Mustering all of his remaining strength, Doug walked out to center ice to drop the opening puck, as the crowd exploded in an outpouring of love for a man who gave cancer the ultimate battle. Four months later in July, doctors found cancerous lesions in Doug’s brain. Doug fought his battle sustained by his faith, hoping that prayer would provide that miracle of miracles.
“I really believe it will,” Doug said. “Right now, we’ve had a bit of a setback, but it’ll work its way out. I really believe that. “The only way we can get through this is by believing and praying that the miracle is going to happen.” But, there would be no more miracles for Doug.

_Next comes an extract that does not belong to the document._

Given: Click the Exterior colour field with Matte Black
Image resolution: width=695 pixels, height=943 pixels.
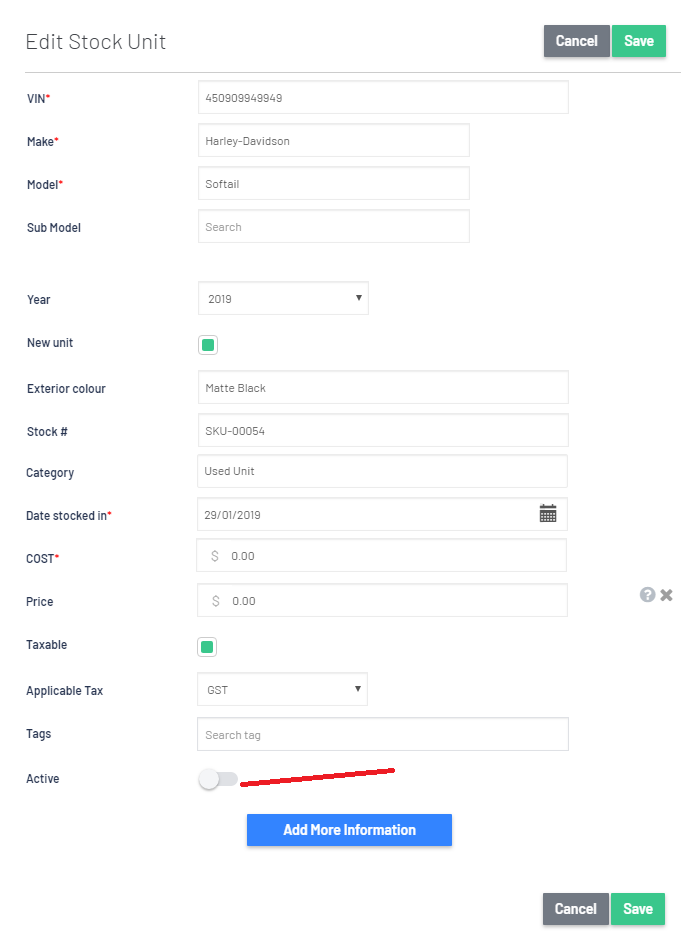Looking at the screenshot, I should pos(383,387).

On January 12th, 1999 Doug Wickenheiser lost his valiant and courageous battle with cancer. He was thirty-seven years old. He left behind his wife Dianne, and three daughters, twins Rachel and Kaitlyn, at the time 4 ½ years old and Carly aged 1 ½..
That same year the Blues raised a banner with the number 14 and the Wick logo to the rafters and announced that the 14 fund would be the team’s official charity. During the 1999 All-Star game in Tampa, held twelve days after Doug’s passing, each player sported the Wick logo on their helmet.
Today the legacy of Doug Wickenheiser lives on in a lot of places:
And Doug’s spirit is especially alive today in the eyes of the family he left behind but still inspires to this day.
While he never became a superstar in the NHL, he proved to be a man who possessed a level of desire and courage that we rarely glimpse in life.
As a friend, teammate, husband and father he was truly a Hall of Famer.